## 指示
以下のリストの各行を、一字も変えずにそのまま繰り返してください。

## テキストと要素位置指定の記録

"""

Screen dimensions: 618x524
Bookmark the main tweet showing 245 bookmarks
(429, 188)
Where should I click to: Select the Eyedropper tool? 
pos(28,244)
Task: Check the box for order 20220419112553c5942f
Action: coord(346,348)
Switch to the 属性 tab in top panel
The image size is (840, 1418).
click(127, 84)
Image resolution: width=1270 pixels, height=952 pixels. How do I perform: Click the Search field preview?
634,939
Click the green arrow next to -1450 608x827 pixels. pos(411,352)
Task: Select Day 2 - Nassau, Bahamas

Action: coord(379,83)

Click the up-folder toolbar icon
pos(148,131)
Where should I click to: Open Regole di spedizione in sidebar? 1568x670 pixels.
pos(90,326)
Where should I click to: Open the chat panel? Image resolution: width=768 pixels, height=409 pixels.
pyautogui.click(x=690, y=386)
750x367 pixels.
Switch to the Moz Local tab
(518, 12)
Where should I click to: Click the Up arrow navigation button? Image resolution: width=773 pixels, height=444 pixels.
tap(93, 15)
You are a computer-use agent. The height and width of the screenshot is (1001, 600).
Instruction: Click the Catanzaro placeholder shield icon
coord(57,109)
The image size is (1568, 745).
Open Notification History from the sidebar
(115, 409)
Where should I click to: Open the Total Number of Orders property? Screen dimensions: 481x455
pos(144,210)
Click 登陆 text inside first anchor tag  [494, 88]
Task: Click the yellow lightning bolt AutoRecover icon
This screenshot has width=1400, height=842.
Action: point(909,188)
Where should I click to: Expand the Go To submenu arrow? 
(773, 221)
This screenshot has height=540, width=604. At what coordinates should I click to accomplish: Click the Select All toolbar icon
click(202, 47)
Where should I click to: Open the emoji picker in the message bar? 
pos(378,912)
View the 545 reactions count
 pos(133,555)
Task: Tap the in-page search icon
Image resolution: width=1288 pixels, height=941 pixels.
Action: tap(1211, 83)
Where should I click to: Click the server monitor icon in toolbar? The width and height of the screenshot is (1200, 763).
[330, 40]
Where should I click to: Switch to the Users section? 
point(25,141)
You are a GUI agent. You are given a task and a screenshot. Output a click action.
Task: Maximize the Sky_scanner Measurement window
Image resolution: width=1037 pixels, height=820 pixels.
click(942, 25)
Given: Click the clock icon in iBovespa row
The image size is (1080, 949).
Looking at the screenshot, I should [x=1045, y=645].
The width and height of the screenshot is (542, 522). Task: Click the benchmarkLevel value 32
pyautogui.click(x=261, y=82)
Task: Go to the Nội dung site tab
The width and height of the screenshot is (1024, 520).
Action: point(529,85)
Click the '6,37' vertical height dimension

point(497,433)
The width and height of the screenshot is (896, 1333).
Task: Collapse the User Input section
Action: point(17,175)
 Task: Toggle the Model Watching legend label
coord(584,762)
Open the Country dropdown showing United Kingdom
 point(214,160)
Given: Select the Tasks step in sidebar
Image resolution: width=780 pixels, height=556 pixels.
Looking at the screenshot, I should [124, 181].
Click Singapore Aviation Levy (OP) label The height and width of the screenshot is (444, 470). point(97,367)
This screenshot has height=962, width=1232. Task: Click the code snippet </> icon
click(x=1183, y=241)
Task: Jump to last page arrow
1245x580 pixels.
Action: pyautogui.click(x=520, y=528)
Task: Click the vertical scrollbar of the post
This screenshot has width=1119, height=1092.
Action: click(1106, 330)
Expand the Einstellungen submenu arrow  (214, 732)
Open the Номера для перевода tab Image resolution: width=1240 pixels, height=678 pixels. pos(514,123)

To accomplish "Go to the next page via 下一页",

"""

## 実行結果
Screen dimensions: 618x524
Bookmark the main tweet showing 245 bookmarks
(429, 188)
Where should I click to: Select the Eyedropper tool? 
pos(28,244)
Task: Check the box for order 20220419112553c5942f
Action: coord(346,348)
Switch to the 属性 tab in top panel
The image size is (840, 1418).
click(127, 84)
Image resolution: width=1270 pixels, height=952 pixels. How do I perform: Click the Search field preview?
634,939
Click the green arrow next to -1450 608x827 pixels. pos(411,352)
Task: Select Day 2 - Nassau, Bahamas

Action: coord(379,83)

Click the up-folder toolbar icon
pos(148,131)
Where should I click to: Open Regole di spedizione in sidebar? 1568x670 pixels.
pos(90,326)
Where should I click to: Open the chat panel? Image resolution: width=768 pixels, height=409 pixels.
pyautogui.click(x=690, y=386)
750x367 pixels.
Switch to the Moz Local tab
(518, 12)
Where should I click to: Click the Up arrow navigation button? Image resolution: width=773 pixels, height=444 pixels.
tap(93, 15)
You are a computer-use agent. The height and width of the screenshot is (1001, 600).
Instruction: Click the Catanzaro placeholder shield icon
coord(57,109)
The image size is (1568, 745).
Open Notification History from the sidebar
(115, 409)
Where should I click to: Open the Total Number of Orders property? Screen dimensions: 481x455
pos(144,210)
Click 登陆 text inside first anchor tag  [494, 88]
Task: Click the yellow lightning bolt AutoRecover icon
This screenshot has width=1400, height=842.
Action: point(909,188)
Where should I click to: Expand the Go To submenu arrow? 
(773, 221)
This screenshot has height=540, width=604. At what coordinates should I click to accomplish: Click the Select All toolbar icon
click(202, 47)
Where should I click to: Open the emoji picker in the message bar? 
pos(378,912)
View the 545 reactions count
 pos(133,555)
Task: Tap the in-page search icon
Image resolution: width=1288 pixels, height=941 pixels.
Action: tap(1211, 83)
Where should I click to: Click the server monitor icon in toolbar? The width and height of the screenshot is (1200, 763).
[330, 40]
Where should I click to: Switch to the Users section? 
point(25,141)
You are a GUI agent. You are given a task and a screenshot. Output a click action.
Task: Maximize the Sky_scanner Measurement window
Image resolution: width=1037 pixels, height=820 pixels.
click(942, 25)
Given: Click the clock icon in iBovespa row
The image size is (1080, 949).
Looking at the screenshot, I should [x=1045, y=645].
The width and height of the screenshot is (542, 522). Task: Click the benchmarkLevel value 32
pyautogui.click(x=261, y=82)
Task: Go to the Nội dung site tab
The width and height of the screenshot is (1024, 520).
Action: point(529,85)
Click the '6,37' vertical height dimension

point(497,433)
The width and height of the screenshot is (896, 1333).
Task: Collapse the User Input section
Action: point(17,175)
 Task: Toggle the Model Watching legend label
coord(584,762)
Open the Country dropdown showing United Kingdom
 point(214,160)
Given: Select the Tasks step in sidebar
Image resolution: width=780 pixels, height=556 pixels.
Looking at the screenshot, I should [124, 181].
Click Singapore Aviation Levy (OP) label The height and width of the screenshot is (444, 470). point(97,367)
This screenshot has height=962, width=1232. Task: Click the code snippet </> icon
click(x=1183, y=241)
Task: Jump to last page arrow
1245x580 pixels.
Action: pyautogui.click(x=520, y=528)
Task: Click the vertical scrollbar of the post
This screenshot has width=1119, height=1092.
Action: click(1106, 330)
Expand the Einstellungen submenu arrow  (214, 732)
Open the Номера для перевода tab Image resolution: width=1240 pixels, height=678 pixels. pos(514,123)

To accomplish "Go to the next page via 下一页",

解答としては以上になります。